Material shown:
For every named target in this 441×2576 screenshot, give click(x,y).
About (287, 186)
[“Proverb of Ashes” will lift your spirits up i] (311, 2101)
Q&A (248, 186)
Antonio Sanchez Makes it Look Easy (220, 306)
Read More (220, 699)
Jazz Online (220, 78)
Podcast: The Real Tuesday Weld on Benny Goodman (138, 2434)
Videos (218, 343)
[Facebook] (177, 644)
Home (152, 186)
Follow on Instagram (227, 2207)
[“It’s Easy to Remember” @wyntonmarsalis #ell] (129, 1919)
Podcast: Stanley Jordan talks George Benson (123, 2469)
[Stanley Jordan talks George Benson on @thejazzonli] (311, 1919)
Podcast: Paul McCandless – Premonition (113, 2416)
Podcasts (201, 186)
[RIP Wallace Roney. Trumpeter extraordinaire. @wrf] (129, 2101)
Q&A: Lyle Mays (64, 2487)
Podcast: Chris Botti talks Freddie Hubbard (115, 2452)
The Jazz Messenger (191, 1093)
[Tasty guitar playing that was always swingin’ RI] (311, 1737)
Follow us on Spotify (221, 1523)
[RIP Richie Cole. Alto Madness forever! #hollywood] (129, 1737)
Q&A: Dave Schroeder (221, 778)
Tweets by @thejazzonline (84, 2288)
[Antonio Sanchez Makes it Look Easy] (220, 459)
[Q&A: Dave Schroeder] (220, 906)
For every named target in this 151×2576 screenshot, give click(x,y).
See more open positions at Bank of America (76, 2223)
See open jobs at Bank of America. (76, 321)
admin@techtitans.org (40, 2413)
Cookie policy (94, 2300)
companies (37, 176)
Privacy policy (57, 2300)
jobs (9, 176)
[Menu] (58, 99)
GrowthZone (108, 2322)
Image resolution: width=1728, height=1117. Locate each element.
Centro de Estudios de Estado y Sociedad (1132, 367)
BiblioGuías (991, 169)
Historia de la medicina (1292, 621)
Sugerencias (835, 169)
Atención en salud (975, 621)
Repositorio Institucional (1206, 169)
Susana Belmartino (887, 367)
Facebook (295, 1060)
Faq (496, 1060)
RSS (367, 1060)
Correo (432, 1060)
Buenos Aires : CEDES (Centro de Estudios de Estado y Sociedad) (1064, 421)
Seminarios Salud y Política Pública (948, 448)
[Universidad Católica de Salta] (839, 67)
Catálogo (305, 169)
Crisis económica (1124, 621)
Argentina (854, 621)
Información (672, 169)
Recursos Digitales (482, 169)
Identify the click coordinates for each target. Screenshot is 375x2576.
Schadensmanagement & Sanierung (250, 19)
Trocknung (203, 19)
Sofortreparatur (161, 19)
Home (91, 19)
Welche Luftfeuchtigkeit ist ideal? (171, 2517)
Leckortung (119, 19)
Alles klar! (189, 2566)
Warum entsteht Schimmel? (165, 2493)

Task details:
Using the data above, reproduce exactly the lines between those holding "[Facebook] (177, 644)" and "BiblioGuías (991, 169)", inclusive, and no others.

Solution to this task:
[Facebook] (177, 644)
Home (152, 186)
Follow on Instagram (227, 2207)
[“It’s Easy to Remember” @wyntonmarsalis #ell] (129, 1919)
Podcast: Stanley Jordan talks George Benson (123, 2469)
[Stanley Jordan talks George Benson on @thejazzonli] (311, 1919)
Podcast: Paul McCandless – Premonition (113, 2416)
Podcasts (201, 186)
[RIP Wallace Roney. Trumpeter extraordinaire. @wrf] (129, 2101)
Q&A: Lyle Mays (64, 2487)
Podcast: Chris Botti talks Freddie Hubbard (115, 2452)
The Jazz Messenger (191, 1093)
[Tasty guitar playing that was always swingin’ RI] (311, 1737)
Follow us on Spotify (221, 1523)
[RIP Richie Cole. Alto Madness forever! #hollywood] (129, 1737)
Q&A: Dave Schroeder (221, 778)
Tweets by @thejazzonline (84, 2288)
[Antonio Sanchez Makes it Look Easy] (220, 459)
[Q&A: Dave Schroeder] (220, 906)
For every named target in this 151×2576 screenshot, give click(x,y).
See more open positions at Bank of America (76, 2223)
See open jobs at Bank of America. (76, 321)
admin@techtitans.org (40, 2413)
Cookie policy (94, 2300)
companies (37, 176)
Privacy policy (57, 2300)
jobs (9, 176)
[Menu] (58, 99)
GrowthZone (108, 2322)
Image resolution: width=1728, height=1117. Locate each element.
Centro de Estudios de Estado y Sociedad (1132, 367)
BiblioGuías (991, 169)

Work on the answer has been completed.